There’s much to love about this installment of The Undertaker-Edge rivalry. You can pinpoint The Undertaker’s dive, perhaps the most graceful in his storied WrestleMania career; the sinister manner in which The Rated-R Superstar worked over The Phenom’s hurt back; or referee Charles Robinson’s mad dash down the aisle, which was rendered meaningless when Edge kicked out at two and three-quarters. The Undertaker wound up preserving The Streak in a manner that was equal parts exhilarating and unbelievable, much like The Deadman himself. Although Edge Speared The Phenom, The Undertaker suddenly rose from the grave and locked in the Hell’s Gate for the submission victory. — JOHN CLAPP
See The Streak continue against Edge on WWE Network
Ladder Matches on The Grandest Stage of Them All tend to be great — no surprise there’s a bevy of them on this list — so the inaugural Money in the Bank Ladder Match, with its novel, game changing stipulation and can’t miss lineup of topflight athletes, Evel Knievels and a real-life monster, was bound to be excellent.

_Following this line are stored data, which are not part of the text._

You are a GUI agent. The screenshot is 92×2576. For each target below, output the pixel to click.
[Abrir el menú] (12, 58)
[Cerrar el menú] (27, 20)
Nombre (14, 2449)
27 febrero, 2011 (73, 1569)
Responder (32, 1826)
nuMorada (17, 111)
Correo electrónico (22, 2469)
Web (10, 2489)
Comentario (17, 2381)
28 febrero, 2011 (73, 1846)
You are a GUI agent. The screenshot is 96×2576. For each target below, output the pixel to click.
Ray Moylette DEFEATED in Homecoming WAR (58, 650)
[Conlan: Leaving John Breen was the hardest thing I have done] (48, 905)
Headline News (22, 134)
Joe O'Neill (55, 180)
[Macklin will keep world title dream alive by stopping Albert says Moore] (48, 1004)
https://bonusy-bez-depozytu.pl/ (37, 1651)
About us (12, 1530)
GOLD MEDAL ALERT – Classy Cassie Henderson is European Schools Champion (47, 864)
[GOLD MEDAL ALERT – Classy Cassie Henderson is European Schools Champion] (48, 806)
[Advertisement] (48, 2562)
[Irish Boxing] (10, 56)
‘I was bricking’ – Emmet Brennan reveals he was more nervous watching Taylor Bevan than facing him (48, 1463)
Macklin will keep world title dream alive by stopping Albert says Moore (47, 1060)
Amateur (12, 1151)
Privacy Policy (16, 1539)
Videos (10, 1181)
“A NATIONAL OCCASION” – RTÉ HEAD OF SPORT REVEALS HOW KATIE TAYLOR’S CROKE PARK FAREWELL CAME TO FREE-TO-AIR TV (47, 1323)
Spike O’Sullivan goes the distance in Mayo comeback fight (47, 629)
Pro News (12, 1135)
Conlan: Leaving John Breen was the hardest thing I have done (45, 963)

The second bout at WrestleMania 21 played out like a Michael Bay trailer with exploding robots replaced by guys like Christian and Kane. Fifteen minutes of gratuitous carnage led to Edge coming out on top — setting in motion what would become a defining run as a villain — but it was Shelton Benjamin who stole the show (and defied physics) by running up a diagonal ladder to deliver a diving clothesline to Jericho. This was the sports-entertainment equivalent of a Hollywood summer blockbuster. No wonder it spawned so many sequels. — RYAN MURPHY
Watch the birth of the Money in the Bank Ladder Match on WWE Network
WrestleMania XX’s WWE Championship Match had everything you’d want and expect from an Eddie Guerrero-Kurt Angle encounter. From blazing-fast takedowns and big suplexes to breathtaking near falls and even a little chicanery, it was all there.
That last quality is far from stunning. After all, Latino Heat made no bones about his willingness to lie, cheat and steal when the situation called for it, and if he did, it was just because he was adhering to the first of those three pillars. After enduring a grueling, 20-minute-plus contest against The Olympic Gold Medalist, the second-generation Superstar didn’t think twice about employing a creative distraction. Between the fourth and fifth Ankle Lock attempts, Guerrero untied his boot under the pretense he was tending to his limb. As soon as Angle went to reapply his namesake finisher, the boot slipped off, stunning Angle and leaving him vulnerable to a sudden small package.
But don’t let Eddie’s late-game theatrics distract you from the takeaway here: This match is dynamite. — JOHN CLAPP
Check out Eddie Guerrero and Kurt Angle's World Championship clash on WWE Network
Mick Foley and Edge go way back. The Hardcore Legend often discussed his friendship with Edge in his best-selling memoirs, and even wrote the forward to Edge’s own book. But The Rated-R Superstar felt betrayed when his supposed pal, performing referee duties during a WWE Championship Match on Raw, counted the winning pinfall for John Cena. Ever The Ultimate Opportunist, Edge unleashed a brutal assault on the extreme icon. More attacks and a Con-Chair-To later, Foley finally accepted Edge’s challenge for a WrestleMania encounter under the condition that it be in his wheelhouse — a Hardcore Match.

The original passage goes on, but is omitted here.